¿Te imaginas renunciar a tu trabajo porque una gran empresa te dijo que sí a tu proyecto y, pocos días después, recibir una llamada informándote que el contrato ya no iba? Lo que para muchos habría sido un fracaso, terminó convirtiéndose en el punto de partida de BAUMM.

La firma argentina de diseño sustentable nació hace casi quince años con una idea: encontrar valor donde otros solo veían residuos. Lo que comenzó reutilizando lonas publicitarias evolucionó hasta convertir parapentes, paracaídas y otros materiales técnicos descartados en camperas, mochilas y accesorios únicos.

En exclusiva con Tomilli, Lucas Desimone, director de BAUMM, repasó los errores, aprendizajes y momentos inesperados que marcaron el crecimiento de una marca que hoy trabaja con compañías como Adidas, Nike y Netflix, pero que aún conserva la misma curiosidad que tuvo desde el primer día.

Todo comenzó con un parapente

Aunque los primeros experimentos fueron con lonas publicitarias, el verdadero punto de inflexión apareció cuando el equipo encontró un parapente fuera de uso.

“Ya veníamos con la inquietud de reutilizar y ver qué se podía hacer con los materiales que andaban dando vueltas”, recuerda Lucas.

Sin embargo, el camino no fue tan simple. Las lonas que utilizaban inicialmente parecían una buena solución, pero con el tiempo comenzaron a resquebrajarse y perder resistencia.

Aquello les dejó una lección importante: reutilizar un material no basta. También debe ofrecer calidad, durabilidad y una verdadera utilidad para quien lo compra. Fue entonces cuando comenzaron a investigar otros materiales hasta encontrar en los parapentes y paracaídas una alternativa mucho más resistente y versátil.

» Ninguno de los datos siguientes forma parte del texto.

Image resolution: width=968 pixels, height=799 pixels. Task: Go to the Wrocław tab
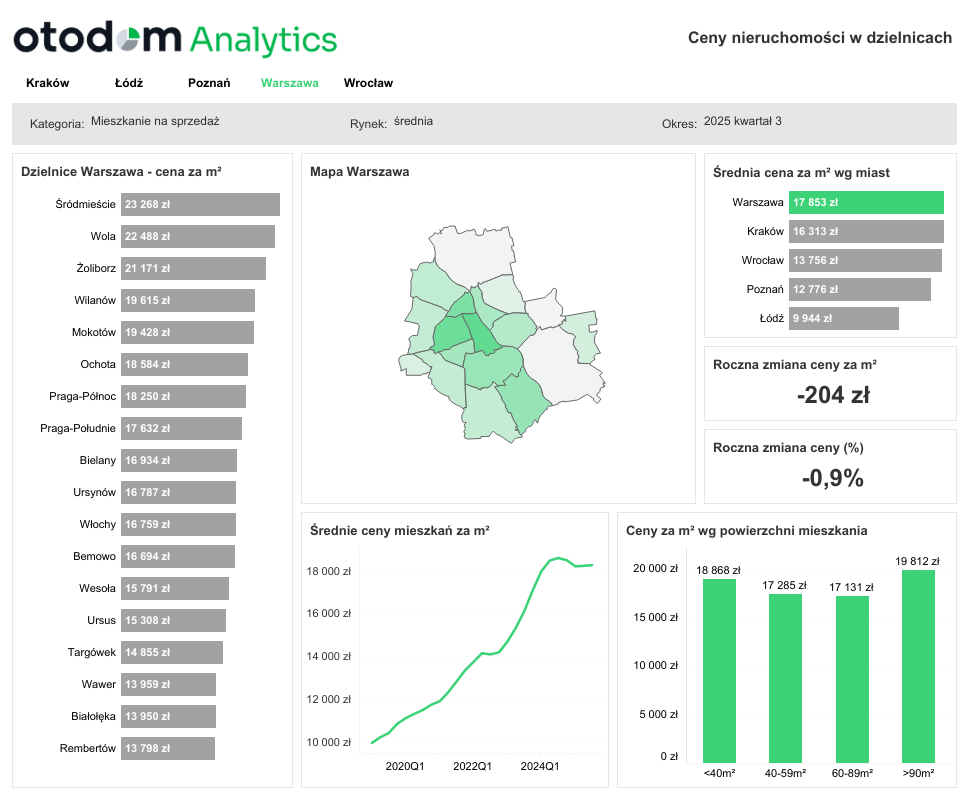(368, 83)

El momento en que entendieron que sí lo habían logrado

Los primeros experimentos de BAUMM fueron con lonas publicitarias reutilizadas, un material que inicialmente parecía ideal para dar una segunda vida a los residuos. Sin embargo, con el tiempo descubrieron que se resquebrajaba y terminaba rompiéndose, por lo que no era una solución sostenible a largo plazo. Esa experiencia les enseñó que reutilizar un material no es suficiente; también debe ser durable y funcional. Esto los llevó a explorar nuevos materiales hasta encontrar en los parapentes y paracaídas una alternativa mucho más resistente.

Aunque trabajar con marcas como Adidas, Nike o Netflix fue importante, Lucas recuerda especialmente un viaje a Japón en 2018. Allí descubrió que personas al otro lado del mundo compraban sus productos y le pedían que los firmara. “Fue raro, sobre todo porque no lo esperaba”, cuenta sobre una experiencia que le permitió tomar conciencia del alcance que había logrado BAUMM.

Recientemente, la empresa encontró una oportunidad inesperada en las veletas de aeropuerto reutilizadas. Una edición limitada de 20 bolsos fabricados con este material se agotó en un solo día, algo que no había ocurrido en todo el año debido a las dificultades económicas del país. Para Lucas, esto demuestra que existe un creciente interés por productos únicos, con materiales poco convencionales y una historia auténtica detrás.

La innovación no consiste solo en reutilizar

Para BAUMM, innovar no es simplemente reutilizar materiales, sino lograr que aquello que parecía un residuo se transforme en algo incluso mejor que su función original. “Si vamos a reutilizar un material, el resultado tiene que ser igeual de interesante o mejor para lo que fue diseñado”, explica Lucas.

La innovación de la empresa consiste en llevar el upcycling (el proceso de transformar materiales o productos descartados en algo nuevo que tenga mayor valor, utilidad o calidad que el original) a su máxima expresión: transformar materiales descartados en productos funcionales, atractivos y duraderos que las personas realmente quieran usar. Como señala Lucas, el objetivo siempre ha sido “sacarle el máximo provecho” a cada material y convertirlo en algo superior.

Romper las reglas del consumo

Desde sus inicios, BAUMM decidió alejarse del modelo tradicional de colecciones de temporada que impulsa el consumo constante. “Descubrimos que es innecesario”, afirma Lucas. En lugar de producir según calendarios comerciales, la marca crea a partir de los materiales que encuentra y de las oportunidades que surgen.

Lucas cree que sí, aunque reconoce que el cambio ocurre de manera gradual. Para él, la transformación no vendrá de una sola marca, sino de pequeñas comunidades de consumidores que entienden el valor detrás de cada producto y comparten esa visión con otras personas. “Es tan grande el monstruo que no queda otra que trabajar lo chiquito”, concluye.